Holmes regarded me with a tired expression. I fear that he saw through my foil immediately.

"Is that so," said he, with a yawn. "How very superficial that anyone might think so."

"Also, I believe that they are capable of enhancing one's features, and can make a handsome fellow even more dashing," I elaborated, desperately.

My friend narrowed one eye at me. It was a peculiar skill that he possessed more regularly accompanied by an inexorable arch of his brow. Aimed well, it could wither a lesser prepared soul.

"You are fibbing," he said, although his tone was not as resolute as before.

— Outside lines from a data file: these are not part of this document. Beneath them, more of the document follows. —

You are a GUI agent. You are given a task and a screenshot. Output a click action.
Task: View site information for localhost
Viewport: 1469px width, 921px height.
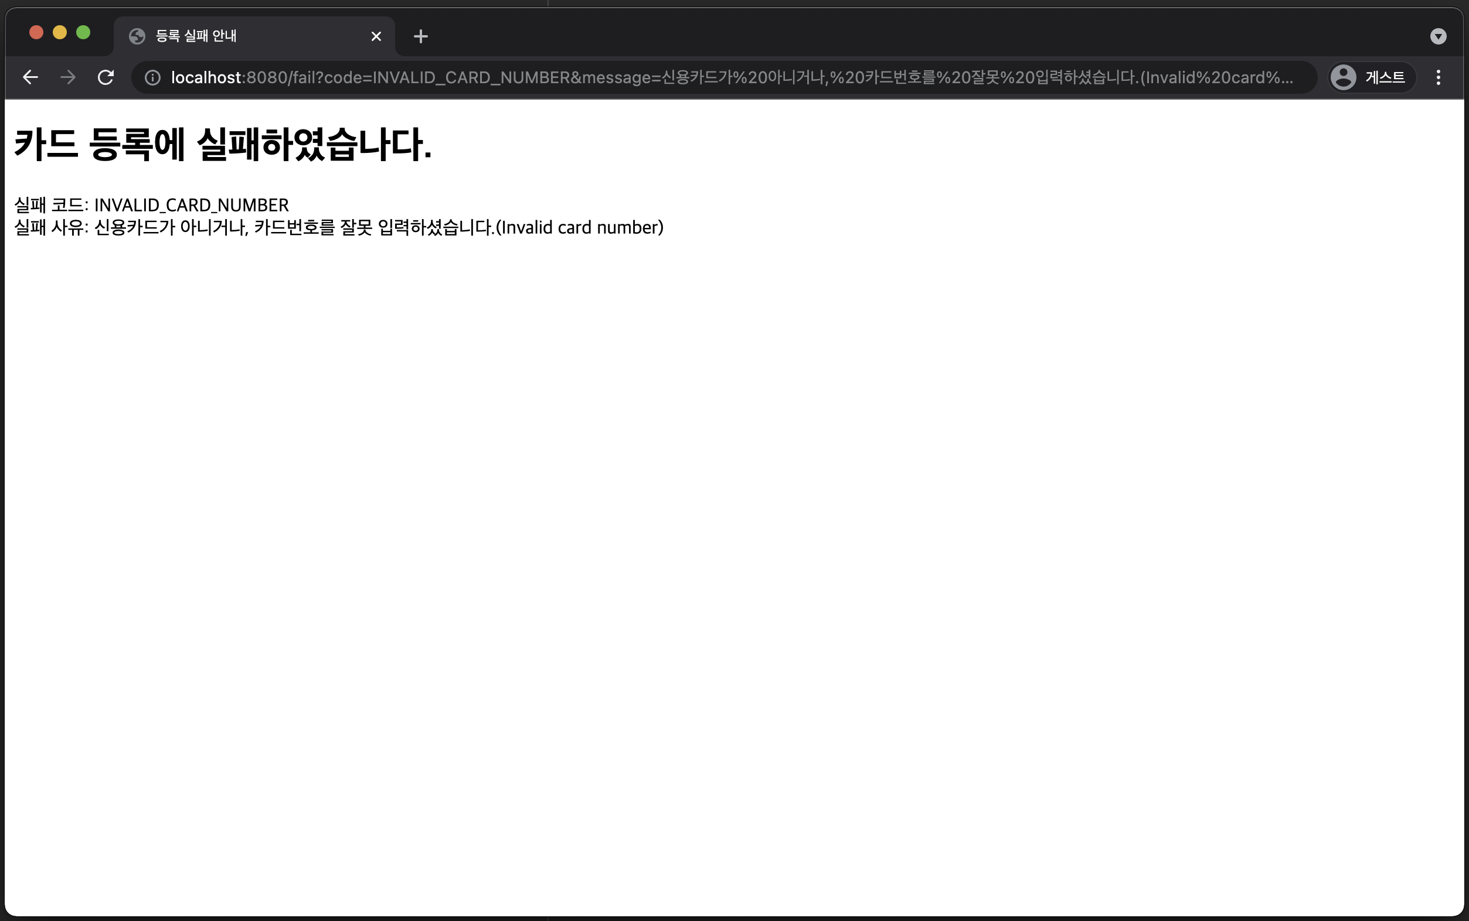coord(152,77)
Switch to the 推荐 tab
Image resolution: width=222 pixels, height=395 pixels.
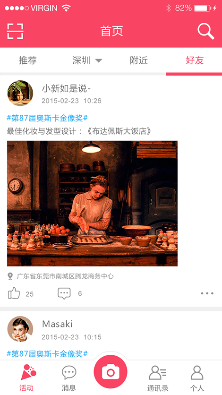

"On the contrary. Even more dashing," I repeated. "Such that he might encourage a great many compliments, and considerable envy." I turned over the pages of my journal and said no more upon the subject. I left it to simmer where it stood.

Holmes affected a reason to visit town that afternoon. He was gone for several hours, and upon his return he appeared almost anxious. He was clutching a brochure, which he now sat with by the fire and flicked through with close attention. At length he beckoned that I should join him.

"Which do you prefer," said he, "this, or that, or the top ones here?"

He was pointing to the pages of a brochure for prescription spectacles, and several designs therein.

I concealed my smile. "I think that those -" and I pointed to a smart tortoiseshell pair "- might suit you very well, Holmes."

"Are you sure?" he asked. "You do not like the grey-rims?"

"Well, they would match the colour of your eyes," I conceded.

This appeared to please him, for he snapped the brochure shut in satisfaction.

"Just for reading," said he, with a brisk nod.

"Of course, Holmes."

"And for looking pretty," he added.

"Oh, undoubtedly, my dear fellow."

One must always take great pains to humour madmen.